The primary aim of the SAFEGUARD project is to assess and further quantify and understand the cardio/cerebrovascular and pancreatic safety of blood glucose lowering agents, in particular the TZDs and the novel incretin-based drugs and amylin analogues in T2DM patients.
The SAFEGUARD Consortium is formed by a multidisciplinary group including diabetes experts, clinicians, pharmacologists, pharmacovigilance experts, statisticians and pharmacoepidemiologists; and will capitalize on knowledge generated in other EU funded projects to create a harmonized data platform. This platform will allow for the largest scale studies on T2DM drugs developed so far as well as for the implementation of new epidemiological studies.
Studies included in SAFEGUARD comprise:
- Systematic review of existing evidence from published clinical trials and observational studies and meta-analyses;
- Analysis of spontaneous adverse events reports in international pharmacovigilance databases
- Quantification of cardiovascular, cerebrovascular and pancreatic risk and identification of risk factors using healthcare databases from 6 countries.
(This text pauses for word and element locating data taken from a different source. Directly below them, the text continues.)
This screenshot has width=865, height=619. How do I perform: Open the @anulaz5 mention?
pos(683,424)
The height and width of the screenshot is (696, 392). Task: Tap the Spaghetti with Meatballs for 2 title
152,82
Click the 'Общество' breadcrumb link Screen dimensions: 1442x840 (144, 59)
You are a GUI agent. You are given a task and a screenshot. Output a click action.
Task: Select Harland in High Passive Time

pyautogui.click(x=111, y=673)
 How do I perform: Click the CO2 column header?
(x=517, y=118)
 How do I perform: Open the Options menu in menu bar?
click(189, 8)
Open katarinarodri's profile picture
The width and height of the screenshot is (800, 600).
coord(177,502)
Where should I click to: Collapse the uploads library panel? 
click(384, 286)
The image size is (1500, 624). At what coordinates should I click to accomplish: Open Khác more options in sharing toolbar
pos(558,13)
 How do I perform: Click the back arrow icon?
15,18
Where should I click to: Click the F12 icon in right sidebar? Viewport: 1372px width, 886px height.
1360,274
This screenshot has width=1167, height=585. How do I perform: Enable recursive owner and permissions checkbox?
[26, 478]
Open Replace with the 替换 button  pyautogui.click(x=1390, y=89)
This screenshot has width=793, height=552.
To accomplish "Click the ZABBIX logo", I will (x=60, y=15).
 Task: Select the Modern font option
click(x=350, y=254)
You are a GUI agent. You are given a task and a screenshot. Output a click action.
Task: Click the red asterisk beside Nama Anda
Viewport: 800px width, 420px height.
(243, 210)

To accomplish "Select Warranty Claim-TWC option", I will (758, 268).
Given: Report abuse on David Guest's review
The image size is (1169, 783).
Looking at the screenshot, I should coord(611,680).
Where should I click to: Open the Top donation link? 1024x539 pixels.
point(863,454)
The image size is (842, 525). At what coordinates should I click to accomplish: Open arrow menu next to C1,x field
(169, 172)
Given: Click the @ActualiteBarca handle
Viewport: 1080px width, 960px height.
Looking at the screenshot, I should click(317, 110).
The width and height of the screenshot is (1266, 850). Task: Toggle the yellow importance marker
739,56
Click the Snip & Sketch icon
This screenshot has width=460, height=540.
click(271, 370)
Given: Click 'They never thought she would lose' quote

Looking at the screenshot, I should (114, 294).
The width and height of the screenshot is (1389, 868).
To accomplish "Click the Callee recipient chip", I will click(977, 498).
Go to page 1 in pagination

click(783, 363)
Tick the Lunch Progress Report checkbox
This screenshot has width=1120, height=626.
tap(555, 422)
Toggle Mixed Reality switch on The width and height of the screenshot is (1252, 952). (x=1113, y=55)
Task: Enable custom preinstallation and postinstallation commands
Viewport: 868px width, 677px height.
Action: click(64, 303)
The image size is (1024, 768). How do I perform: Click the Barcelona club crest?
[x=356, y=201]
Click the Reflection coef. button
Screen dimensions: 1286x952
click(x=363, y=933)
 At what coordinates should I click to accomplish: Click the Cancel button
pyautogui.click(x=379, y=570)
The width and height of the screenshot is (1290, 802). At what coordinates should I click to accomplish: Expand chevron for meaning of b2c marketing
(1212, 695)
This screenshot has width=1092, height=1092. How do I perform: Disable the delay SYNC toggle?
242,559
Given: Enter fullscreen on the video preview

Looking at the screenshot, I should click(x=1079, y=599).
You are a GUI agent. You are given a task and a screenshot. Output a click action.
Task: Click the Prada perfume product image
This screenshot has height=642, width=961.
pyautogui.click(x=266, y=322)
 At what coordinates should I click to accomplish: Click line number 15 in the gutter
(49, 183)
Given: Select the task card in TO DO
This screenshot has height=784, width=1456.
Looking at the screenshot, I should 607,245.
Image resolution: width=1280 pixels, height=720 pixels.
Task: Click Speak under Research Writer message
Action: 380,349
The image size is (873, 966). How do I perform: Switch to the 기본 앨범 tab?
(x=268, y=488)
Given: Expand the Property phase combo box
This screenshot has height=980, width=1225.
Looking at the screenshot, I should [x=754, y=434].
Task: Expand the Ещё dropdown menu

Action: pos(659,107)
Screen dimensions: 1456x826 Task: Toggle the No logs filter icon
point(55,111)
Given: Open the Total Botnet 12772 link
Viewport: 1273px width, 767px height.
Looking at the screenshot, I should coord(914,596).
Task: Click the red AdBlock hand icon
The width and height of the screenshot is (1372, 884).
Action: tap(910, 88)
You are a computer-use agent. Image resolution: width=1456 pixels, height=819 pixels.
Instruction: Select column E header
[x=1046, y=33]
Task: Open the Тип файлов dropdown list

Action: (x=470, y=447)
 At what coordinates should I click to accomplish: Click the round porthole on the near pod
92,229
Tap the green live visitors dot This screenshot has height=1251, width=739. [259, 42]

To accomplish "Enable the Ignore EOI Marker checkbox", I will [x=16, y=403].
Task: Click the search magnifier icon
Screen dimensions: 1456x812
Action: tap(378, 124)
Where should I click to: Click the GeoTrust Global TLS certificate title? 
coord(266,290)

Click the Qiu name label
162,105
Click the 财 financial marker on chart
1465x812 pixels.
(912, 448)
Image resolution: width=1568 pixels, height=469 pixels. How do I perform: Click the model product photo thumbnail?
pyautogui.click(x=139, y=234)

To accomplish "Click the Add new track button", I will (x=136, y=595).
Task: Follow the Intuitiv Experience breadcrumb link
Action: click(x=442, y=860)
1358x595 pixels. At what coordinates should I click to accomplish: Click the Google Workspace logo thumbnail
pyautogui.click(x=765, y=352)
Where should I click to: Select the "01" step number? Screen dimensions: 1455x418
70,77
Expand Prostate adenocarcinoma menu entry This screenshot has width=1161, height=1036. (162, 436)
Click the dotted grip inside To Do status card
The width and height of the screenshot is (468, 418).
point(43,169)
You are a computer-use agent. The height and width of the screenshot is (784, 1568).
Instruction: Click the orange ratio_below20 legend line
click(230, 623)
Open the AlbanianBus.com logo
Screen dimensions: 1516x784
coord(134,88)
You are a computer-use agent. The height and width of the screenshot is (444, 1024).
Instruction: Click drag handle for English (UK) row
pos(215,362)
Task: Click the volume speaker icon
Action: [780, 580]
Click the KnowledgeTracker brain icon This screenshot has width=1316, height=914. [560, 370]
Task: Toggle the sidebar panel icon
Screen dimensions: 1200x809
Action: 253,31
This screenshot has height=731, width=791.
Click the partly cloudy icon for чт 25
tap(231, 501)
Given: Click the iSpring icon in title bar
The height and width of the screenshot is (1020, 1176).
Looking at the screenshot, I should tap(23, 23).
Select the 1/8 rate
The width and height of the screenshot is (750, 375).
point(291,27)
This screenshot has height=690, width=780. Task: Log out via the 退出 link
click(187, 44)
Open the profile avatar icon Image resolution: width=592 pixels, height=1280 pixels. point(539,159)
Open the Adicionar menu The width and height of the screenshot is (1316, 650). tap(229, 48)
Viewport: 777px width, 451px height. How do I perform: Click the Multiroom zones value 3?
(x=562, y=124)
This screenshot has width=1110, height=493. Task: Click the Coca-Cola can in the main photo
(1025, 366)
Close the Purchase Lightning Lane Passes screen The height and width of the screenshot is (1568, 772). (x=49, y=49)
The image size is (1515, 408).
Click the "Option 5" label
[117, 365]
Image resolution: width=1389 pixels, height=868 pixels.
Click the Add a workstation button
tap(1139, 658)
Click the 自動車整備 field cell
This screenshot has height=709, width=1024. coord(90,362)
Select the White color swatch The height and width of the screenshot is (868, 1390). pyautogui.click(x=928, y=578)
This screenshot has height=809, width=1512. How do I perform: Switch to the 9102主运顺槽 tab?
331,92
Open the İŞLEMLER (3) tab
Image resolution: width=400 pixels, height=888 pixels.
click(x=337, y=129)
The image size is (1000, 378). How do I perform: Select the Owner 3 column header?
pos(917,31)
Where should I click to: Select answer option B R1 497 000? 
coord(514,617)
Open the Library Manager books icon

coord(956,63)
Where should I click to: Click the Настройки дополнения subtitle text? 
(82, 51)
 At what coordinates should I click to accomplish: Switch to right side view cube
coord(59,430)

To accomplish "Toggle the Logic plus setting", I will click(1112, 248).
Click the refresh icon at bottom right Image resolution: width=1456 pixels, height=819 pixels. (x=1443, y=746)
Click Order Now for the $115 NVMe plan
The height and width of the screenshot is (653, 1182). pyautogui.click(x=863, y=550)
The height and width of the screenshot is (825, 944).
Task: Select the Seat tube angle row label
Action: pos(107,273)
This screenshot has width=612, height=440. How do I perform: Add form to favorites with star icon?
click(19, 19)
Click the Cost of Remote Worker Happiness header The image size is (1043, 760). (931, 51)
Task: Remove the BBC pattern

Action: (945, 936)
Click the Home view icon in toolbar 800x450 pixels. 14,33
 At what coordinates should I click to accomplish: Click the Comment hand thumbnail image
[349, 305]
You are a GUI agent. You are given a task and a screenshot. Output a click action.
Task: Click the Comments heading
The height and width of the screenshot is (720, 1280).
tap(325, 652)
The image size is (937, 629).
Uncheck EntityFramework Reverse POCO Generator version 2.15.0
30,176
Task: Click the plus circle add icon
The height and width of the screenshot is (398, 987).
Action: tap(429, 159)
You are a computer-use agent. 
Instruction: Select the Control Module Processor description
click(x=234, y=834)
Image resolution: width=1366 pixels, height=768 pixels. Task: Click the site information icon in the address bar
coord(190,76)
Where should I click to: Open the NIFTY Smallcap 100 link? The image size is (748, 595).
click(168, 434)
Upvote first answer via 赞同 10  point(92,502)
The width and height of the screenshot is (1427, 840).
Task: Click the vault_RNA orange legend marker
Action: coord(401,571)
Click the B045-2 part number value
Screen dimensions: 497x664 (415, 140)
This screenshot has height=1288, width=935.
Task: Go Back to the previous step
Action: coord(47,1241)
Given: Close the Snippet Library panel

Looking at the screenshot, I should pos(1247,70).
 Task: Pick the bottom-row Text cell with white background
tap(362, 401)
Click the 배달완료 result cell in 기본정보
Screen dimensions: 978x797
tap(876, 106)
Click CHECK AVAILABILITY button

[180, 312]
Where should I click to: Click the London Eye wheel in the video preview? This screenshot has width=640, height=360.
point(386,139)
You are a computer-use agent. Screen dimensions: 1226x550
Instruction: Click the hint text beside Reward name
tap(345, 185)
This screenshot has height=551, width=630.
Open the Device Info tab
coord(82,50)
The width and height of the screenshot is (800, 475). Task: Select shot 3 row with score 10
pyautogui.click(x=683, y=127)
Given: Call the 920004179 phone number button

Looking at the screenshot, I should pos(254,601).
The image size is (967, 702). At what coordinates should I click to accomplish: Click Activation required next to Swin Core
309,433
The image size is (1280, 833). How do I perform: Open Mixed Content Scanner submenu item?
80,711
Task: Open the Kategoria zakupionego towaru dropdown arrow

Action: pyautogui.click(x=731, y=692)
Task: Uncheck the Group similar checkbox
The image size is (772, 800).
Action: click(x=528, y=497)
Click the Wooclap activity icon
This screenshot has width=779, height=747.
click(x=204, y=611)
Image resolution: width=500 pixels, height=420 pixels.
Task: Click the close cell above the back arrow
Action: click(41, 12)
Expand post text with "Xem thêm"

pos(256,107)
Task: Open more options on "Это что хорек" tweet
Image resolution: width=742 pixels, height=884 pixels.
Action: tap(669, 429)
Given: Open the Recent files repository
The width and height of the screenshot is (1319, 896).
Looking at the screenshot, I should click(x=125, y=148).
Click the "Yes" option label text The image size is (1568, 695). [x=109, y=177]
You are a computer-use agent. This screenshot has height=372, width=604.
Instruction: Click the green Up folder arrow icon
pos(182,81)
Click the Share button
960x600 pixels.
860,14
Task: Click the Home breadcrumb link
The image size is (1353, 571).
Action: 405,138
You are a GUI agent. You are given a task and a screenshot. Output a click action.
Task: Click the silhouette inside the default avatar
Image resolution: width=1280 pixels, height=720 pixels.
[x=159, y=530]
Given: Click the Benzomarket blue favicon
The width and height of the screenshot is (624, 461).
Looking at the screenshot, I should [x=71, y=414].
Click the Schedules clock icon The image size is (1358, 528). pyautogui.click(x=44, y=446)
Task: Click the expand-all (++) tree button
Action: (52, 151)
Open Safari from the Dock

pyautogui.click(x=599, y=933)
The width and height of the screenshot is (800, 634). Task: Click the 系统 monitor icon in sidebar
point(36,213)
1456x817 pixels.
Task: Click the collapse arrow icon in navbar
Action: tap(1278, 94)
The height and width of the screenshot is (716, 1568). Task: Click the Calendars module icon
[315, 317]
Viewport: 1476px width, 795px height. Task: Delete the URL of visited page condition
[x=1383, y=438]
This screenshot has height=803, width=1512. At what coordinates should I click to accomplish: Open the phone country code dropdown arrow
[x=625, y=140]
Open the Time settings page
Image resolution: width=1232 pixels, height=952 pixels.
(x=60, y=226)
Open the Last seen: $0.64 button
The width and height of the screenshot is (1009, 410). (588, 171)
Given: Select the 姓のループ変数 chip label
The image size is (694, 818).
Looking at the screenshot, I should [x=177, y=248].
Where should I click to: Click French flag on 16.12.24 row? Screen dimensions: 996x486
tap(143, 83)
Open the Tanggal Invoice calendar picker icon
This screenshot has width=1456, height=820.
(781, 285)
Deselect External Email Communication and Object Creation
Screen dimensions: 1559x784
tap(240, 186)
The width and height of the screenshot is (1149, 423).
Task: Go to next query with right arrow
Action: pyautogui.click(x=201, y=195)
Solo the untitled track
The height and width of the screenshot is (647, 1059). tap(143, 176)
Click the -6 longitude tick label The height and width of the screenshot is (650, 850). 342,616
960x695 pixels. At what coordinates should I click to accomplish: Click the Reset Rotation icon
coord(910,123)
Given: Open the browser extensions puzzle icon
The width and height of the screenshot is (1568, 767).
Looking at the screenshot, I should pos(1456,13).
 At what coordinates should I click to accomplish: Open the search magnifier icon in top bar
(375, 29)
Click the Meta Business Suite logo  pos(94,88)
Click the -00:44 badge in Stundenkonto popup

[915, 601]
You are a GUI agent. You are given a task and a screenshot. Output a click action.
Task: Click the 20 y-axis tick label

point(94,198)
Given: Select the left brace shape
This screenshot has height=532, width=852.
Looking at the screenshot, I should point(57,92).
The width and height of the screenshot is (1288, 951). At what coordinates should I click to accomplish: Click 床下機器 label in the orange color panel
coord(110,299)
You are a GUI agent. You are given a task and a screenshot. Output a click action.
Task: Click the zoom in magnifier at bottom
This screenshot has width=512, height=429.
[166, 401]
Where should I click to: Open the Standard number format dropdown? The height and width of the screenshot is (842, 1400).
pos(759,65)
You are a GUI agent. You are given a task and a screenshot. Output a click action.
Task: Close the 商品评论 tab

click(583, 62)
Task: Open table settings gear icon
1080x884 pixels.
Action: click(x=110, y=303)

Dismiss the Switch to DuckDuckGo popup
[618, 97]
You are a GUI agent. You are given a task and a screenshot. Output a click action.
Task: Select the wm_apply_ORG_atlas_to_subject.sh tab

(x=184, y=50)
- Mechanistic studies in humans for a better understanding the effect of T2DM drugs on cardiovascular, digestive and renal systems.
Results will aid defining the benefit-risk profile throughout the lifecycle of T2DM drugs.
Finally, with the integration of all information derived from the work in the project, a decision model will be developed to assist clinicians and patients in better treatment choices.